The reaction of people to the burning of the Cathedral of Notre Dame in Paris has taken everyone by surprise, not for the shock effect it has on the human psyche, but for the positive response of people, worldwide, to what has happened.

It seems that this fire has become a blessing in disguise.

It has taken a fire to wake people up, to make them aware of the treasure before their very eyes, to enable them to appreciate what they might have been missing, and to motivate many to contribute hundreds of millions in dollars to the rebuilding and renovation of this great symbol of Western Civilization.
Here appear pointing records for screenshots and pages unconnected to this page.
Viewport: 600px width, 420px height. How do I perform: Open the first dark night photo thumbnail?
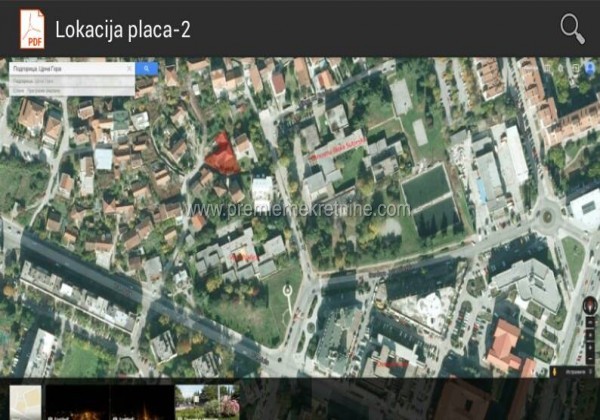click(77, 401)
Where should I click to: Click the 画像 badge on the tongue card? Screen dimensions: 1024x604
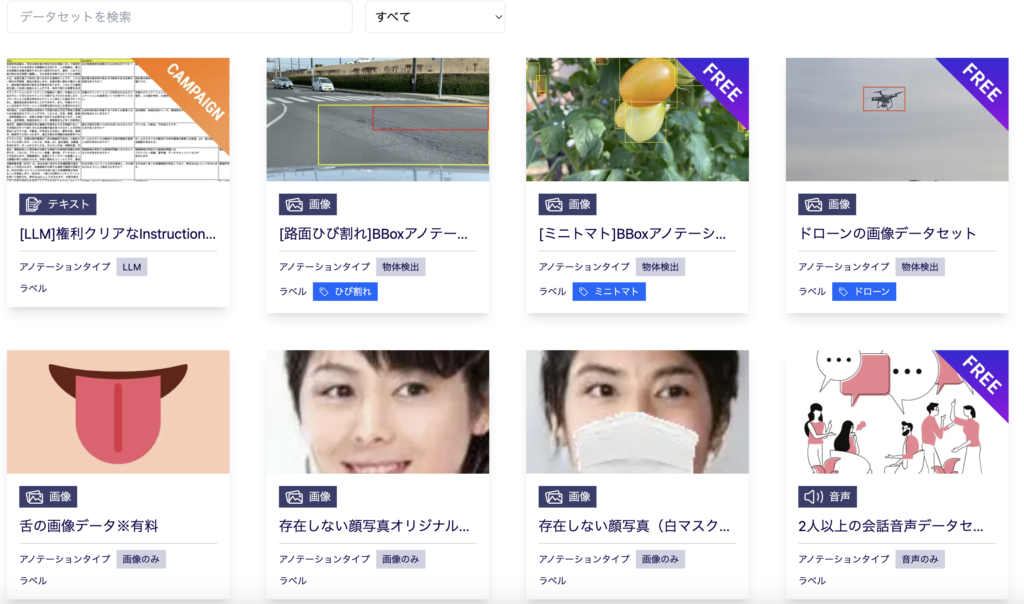point(48,496)
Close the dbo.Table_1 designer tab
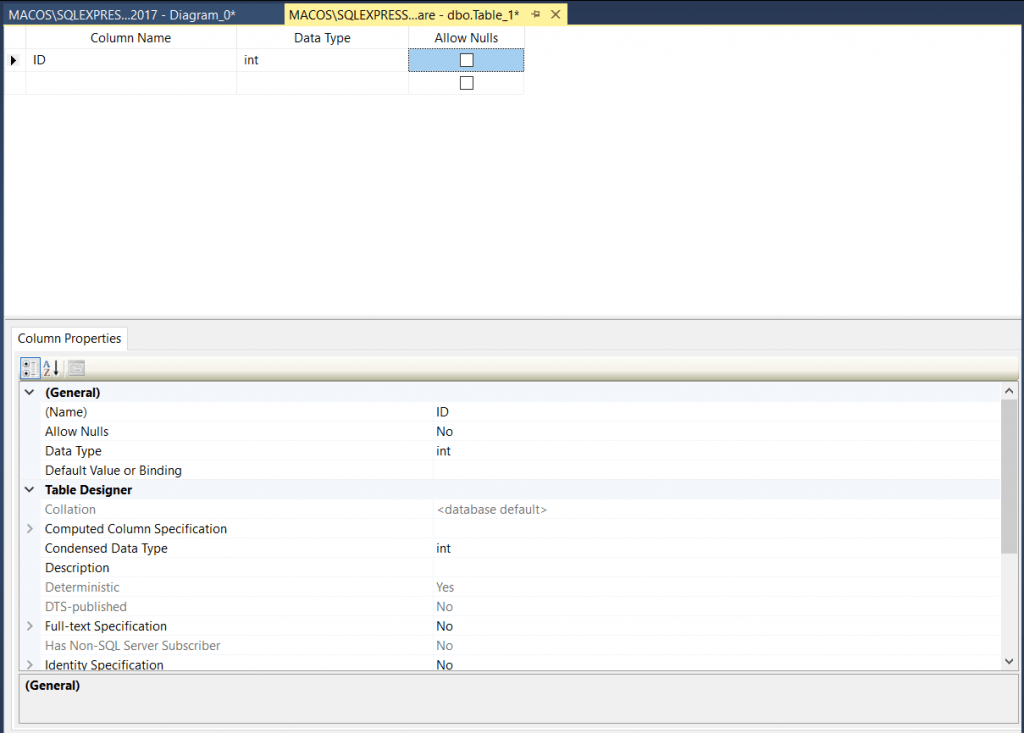This screenshot has width=1024, height=733. tap(555, 14)
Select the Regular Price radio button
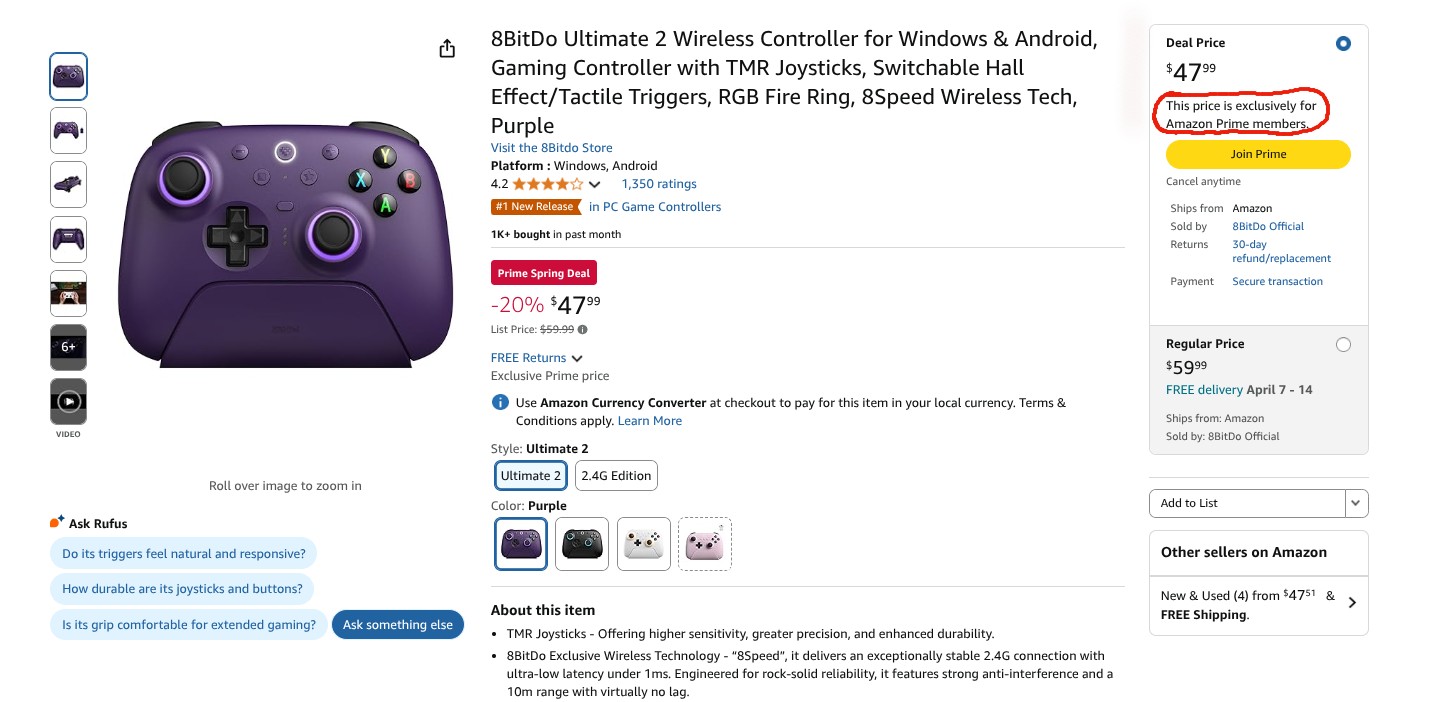1445x702 pixels. [1343, 344]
God, it seems, works in strange ways.

The great Cathedral of Notre Dame is a monument, in stone, to the age of faith, and to the great scholastic synthesis of faith and reason, of mankind’s relationship with God during the High Middle Ages. It was built from a teleological perspective, relating everything to God from which all things flow and towards which all things are ordered. It was built to last for the ages. My hope is that this monument to faith will still continue to endure throughout time.
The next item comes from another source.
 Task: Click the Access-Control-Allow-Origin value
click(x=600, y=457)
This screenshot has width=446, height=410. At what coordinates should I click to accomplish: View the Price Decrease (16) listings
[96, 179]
Notre Dame has an extraordinary history, having survived the worst effects of the French Revolution, the occupation of Nazi Germany, and the natural corrosion of centuries of decay. Every detail of this extraordinary edifice is interconnected and fits, perfectly, as part of the whole, showing the connection between mankind and the Creator in all its many aspects. As a place of worship and artistic creation, Notre Dame possesses the ingredients of St. Thomas Aquinas’s theory of aesthetics: clarity, integrity, and beauty.

When I was in France, as a student priest, back in the late 1960s, I was dismayed to see the great Cathedrals of France in a state of disrepair and uncleanliness. I’ve celebrated mass in several of them. This state of disrepair arose because the Cathedrals were properties of the State which did not take adequate care of them. The same, it seems, was happening to Notre Dame. It was going through some sort of renovation when the fire broke out.

It is amazing, if not providential, that this fire has taken place during Holy Week when we are called to journey through Christ’s Passion into the new life of the Resurrection.

Notre Dame in Paris is now experiencing the passion of dying to its former self. But, there is hope! There is the hope of a glorious, new beginning or Resurrection of this great Cathedral. Notre Dame, it seems, has become a symbol of the dying and rising to new life of all people of faith.

With God’s help and the generosity of His people, it will rise again like a phoenix from the ashes.